* **Task**: Report back each line of the records that contains the string "computer".

Saved entries:

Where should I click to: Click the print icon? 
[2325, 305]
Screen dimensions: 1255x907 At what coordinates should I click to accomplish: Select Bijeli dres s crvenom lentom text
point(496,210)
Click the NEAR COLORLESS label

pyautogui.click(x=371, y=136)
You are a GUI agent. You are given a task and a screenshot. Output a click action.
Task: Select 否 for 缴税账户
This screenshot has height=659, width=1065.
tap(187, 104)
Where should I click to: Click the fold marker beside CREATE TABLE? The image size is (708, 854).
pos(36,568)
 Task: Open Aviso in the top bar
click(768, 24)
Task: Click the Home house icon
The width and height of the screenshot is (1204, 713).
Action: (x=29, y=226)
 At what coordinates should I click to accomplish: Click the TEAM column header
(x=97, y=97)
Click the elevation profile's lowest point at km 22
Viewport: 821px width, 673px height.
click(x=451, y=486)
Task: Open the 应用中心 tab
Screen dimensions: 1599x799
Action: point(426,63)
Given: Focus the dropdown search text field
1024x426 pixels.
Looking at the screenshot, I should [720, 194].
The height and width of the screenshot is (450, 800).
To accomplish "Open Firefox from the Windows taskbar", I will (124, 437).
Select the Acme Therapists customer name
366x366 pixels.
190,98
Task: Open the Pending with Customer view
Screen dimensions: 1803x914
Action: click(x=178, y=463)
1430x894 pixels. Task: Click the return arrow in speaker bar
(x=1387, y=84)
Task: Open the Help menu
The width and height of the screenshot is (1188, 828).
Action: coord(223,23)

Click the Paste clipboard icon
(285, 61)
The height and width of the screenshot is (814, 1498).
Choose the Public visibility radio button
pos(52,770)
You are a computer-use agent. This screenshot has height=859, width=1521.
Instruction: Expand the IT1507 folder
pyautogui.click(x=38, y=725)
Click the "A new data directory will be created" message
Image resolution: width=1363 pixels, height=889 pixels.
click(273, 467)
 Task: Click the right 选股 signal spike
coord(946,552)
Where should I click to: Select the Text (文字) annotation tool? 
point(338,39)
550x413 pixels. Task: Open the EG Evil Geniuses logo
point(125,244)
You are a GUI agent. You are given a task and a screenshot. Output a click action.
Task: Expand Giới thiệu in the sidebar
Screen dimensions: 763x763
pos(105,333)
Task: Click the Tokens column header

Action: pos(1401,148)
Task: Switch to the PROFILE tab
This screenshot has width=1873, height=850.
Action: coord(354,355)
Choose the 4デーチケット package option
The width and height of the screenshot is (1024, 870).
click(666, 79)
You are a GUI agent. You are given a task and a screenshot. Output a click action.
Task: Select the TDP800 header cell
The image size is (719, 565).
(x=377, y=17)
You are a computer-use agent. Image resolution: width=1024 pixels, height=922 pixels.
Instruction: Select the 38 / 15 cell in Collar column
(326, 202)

* **Reply to the task**:
You are a computer-use agent. This screenshot has height=859, width=1521.
You are a computer-use agent. Image resolution: width=1024 pixels, height=922 pixels.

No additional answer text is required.